> [SUPPLIED TEXT]
__________
32.          The Three Tier Fund-on-Fund Structure involving Future Top Trusts, Future Top Funds and Underlying Funds will be structured similarly to the current Three Tier Fund-on-Fund Structure of the Initial Top Trust, the Initial Top Fund and Underlying Funds.

33.          An investment by a Top Trust in a Top Fund or a Top Fund in an Underlying Fund has been, and will be, effected in accordance with and subject to the investment objectives, investment strategies, investment restrictions, risk profile and other principal terms of the Top Trust or Top Fund, as applicable.

34.          Each Top Fund may have other investors in addition to its corresponding Top Trust. The Top Funds and Underlying Funds are, and will be, available for investment by investors that do not have a relationship with the Filer or its affiliates.

35.          Each of the Top Trusts functions, or will function, as a “clone fund” (as such term is defined in National Instrument 81-102 Investment Funds (NI 81-102)) of its corresponding Top Fund and complies, or will comply, with the following requirements:

(a)           the name of such Top Trust includes, or will include, part of the name of its corresponding Top Fund;

(b)           the investment objectives of such Top Trust names, or will name, the particular Top Fund whose performance the Top Trust seeks to track and the fact that the Top Trust seeks to achieve a return similar to the return of such Top Fund; and

(c)           the offering memorandum of such Top Trust discloses, or will disclose:

(i)            in the investment objectives of such Top Trust, the name of the particular Top Fund whose performance the Top Trust seeks to track and the fact that the Top Trust seeks to achieve a return similar to the return of such Top Fund; and

(ii)           in the description of the investment strategies of such Top Trust, the investment strategies of the applicable Top Fund whose performance the Top Trust seeks to track.
__________
> [GIVEN INFORMATION]

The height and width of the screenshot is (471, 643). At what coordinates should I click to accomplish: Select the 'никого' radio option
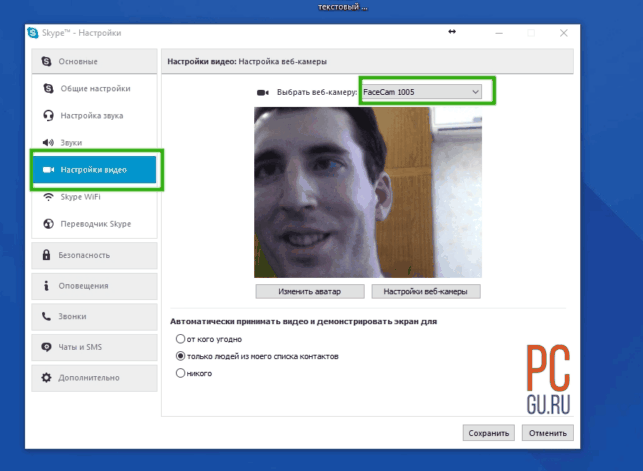(x=180, y=373)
__________
> [TO DO]
1 – Rewrite the passage of the fund-on-fund text between "(a)           the name" and "seeks to track.", inclusive, replacing "offering memorandum" with "disclosure document".
2 – For each of the following statements, answer yes or no according to whether it agrees with the fund-on-fund text, and quote the words that decide it. (a) A Top Fund may have investors besides its corresponding Top Trust. (b) The Top Funds and Underlying Funds are open only to investors that have a relationship with the Filer or its affiliates. (c) The term "clone fund" is defined in National Instrument 81-102.

> [ANSWERS]
1 –
(a)           the name of such Top Trust includes, or will include, part of the name of its corresponding Top Fund;

(b)           the investment objectives of such Top Trust names, or will name, the particular Top Fund whose performance the Top Trust seeks to track and the fact that the Top Trust seeks to achieve a return similar to the return of such Top Fund; and

(c)           the disclosure document of such Top Trust discloses, or will disclose:

(i)            in the investment objectives of such Top Trust, the name of the particular Top Fund whose performance the Top Trust seeks to track and the fact that the Top Trust seeks to achieve a return similar to the return of such Top Fund; and

(ii)           in the description of the investment strategies of such Top Trust, the investment strategies of the applicable Top Fund whose performance the Top Trust seeks to track.

2 –
(a) Yes: "Each Top Fund may have other investors in addition to its corresponding Top Trust."
(b) No: "The Top Funds and Underlying Funds are, and will be, available for investment by investors that do not have a relationship with the Filer or its affiliates."
(c) Yes: "as such term is defined in National Instrument 81-102 Investment Funds (NI 81-102)"